De quoi dépend le plus une bonne cohabitation générationnelle sur le lieu de travail, d’une compréhension commune des attentes, du langage et des références de chaque génération ou alors de l’instauration d’un climat de travail sain ? Voir des deux ?

Cela dépend bien entendu des deux. Cependant, au-delà de l’importance d’une compréhension commune des attentes ou du langage et d’un climat de travail sain, une bonne cohabitation intergénérationnelle passe également par un changement du vocabulaire utilisé dans les entreprises lorsque l’on aborde cette « problématique » intergénérationnelle : ne parlons plus de différences intergénérationnelles, parlons de différences d’âges !

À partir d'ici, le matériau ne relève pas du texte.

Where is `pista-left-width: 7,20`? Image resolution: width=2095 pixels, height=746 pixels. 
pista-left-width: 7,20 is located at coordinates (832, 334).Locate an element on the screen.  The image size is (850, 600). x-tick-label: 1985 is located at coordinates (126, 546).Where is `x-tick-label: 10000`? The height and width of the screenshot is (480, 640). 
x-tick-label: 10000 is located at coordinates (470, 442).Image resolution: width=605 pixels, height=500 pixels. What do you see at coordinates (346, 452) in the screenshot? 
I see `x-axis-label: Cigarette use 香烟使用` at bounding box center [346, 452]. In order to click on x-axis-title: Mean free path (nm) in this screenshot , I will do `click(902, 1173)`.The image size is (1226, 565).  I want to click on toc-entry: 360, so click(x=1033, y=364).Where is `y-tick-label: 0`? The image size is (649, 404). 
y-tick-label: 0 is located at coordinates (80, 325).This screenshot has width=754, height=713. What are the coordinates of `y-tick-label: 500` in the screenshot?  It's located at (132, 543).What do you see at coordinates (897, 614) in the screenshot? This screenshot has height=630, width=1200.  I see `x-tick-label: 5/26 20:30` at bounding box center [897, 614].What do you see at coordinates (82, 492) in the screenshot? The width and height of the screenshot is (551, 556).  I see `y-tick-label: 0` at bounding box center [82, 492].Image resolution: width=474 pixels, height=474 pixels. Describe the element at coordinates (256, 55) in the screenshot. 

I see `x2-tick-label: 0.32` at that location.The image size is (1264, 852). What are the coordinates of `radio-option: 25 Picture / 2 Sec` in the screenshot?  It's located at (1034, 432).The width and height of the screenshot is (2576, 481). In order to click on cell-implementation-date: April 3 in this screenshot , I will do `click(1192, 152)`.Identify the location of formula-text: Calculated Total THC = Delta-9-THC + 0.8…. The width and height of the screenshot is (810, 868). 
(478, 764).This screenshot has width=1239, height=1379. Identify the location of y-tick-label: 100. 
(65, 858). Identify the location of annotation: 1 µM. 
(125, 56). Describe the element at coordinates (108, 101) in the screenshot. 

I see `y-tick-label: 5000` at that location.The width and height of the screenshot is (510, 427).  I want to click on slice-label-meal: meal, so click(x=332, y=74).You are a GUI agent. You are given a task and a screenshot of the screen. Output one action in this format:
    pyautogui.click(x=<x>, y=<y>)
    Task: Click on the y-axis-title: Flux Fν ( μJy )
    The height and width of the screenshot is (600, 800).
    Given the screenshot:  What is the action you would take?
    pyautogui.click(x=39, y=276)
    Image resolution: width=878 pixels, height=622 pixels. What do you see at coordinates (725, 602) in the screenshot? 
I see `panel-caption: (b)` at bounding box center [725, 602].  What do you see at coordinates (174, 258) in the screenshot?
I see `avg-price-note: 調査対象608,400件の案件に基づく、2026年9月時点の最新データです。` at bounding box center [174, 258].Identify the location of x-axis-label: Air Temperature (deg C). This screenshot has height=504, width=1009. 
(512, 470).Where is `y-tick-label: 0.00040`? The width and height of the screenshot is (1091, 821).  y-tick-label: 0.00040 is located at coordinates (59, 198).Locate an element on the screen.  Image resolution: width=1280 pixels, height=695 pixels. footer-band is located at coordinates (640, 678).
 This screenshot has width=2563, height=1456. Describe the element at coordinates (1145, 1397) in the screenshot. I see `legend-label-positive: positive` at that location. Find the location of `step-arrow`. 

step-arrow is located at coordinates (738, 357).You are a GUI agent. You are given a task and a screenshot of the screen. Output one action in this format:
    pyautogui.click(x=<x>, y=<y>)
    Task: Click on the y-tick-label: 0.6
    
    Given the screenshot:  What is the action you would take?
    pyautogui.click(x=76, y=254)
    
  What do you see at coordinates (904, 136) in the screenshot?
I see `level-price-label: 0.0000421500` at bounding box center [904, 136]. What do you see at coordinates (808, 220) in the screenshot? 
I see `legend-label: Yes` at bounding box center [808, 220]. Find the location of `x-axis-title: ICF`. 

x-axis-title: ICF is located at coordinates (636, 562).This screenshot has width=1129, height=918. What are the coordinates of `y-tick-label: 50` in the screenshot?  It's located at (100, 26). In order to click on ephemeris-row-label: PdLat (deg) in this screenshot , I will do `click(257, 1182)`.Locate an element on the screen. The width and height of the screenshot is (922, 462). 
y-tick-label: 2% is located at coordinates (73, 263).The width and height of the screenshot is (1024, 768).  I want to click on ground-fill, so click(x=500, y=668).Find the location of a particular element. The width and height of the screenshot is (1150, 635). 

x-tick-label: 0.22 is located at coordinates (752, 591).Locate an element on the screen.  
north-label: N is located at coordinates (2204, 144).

Je viens de mentionner que  ce sont les différences d’âge qui expliquent en grande partie pourquoi des personnes de générations différentes se comportent parfois différemment sur le lieu de travail. De plus, lorsque nous parlons de générations, nous créons un sentiment d’appartenance groupal chez les membres d’une même génération. Par exemple, les X se sentent appartenir à un groupe différent des Y, et vice-versa. Ceci est problématique car le sentiment d’appartenance peut augmenter les risques de méfiance et de conflit entre les membres de différents groupes, ce qui limite la collaboration et la communication. Au contraire, si nous parlons de différences d’âges, il est plus facile de s’identifier aux personnes qui ne sont pas de notre génération. Nous avons tous eu 20 ans et nous aurons tous – espérons-le – un jour 60 ans. Parler de différences d’âge plutôt que de différences entre les générations favorise donc la prise de perspective de l’autre et facilite la compréhension mutuelle. Enfin, se focaliser sur les générations plutôt que sur l’âge est également problématique car c’est une simplification de la réalité. Par exemple, lorsque l’on parle de la génération Z, nous mettons dans le même panier des enfants étant à l’école enfantine et des jeunes lycéens passant leur maturité. C’est problématique dans le sens où cela nous amène à négliger les différences individuelles entre les personnes d’une même génération. Or, une des compétences clés de tout manager pour gérer une équipe multigénérationnelle – avec des collaborateurs d’âges différents – c’est justement de savoir s’adapter aux besoins de chacun.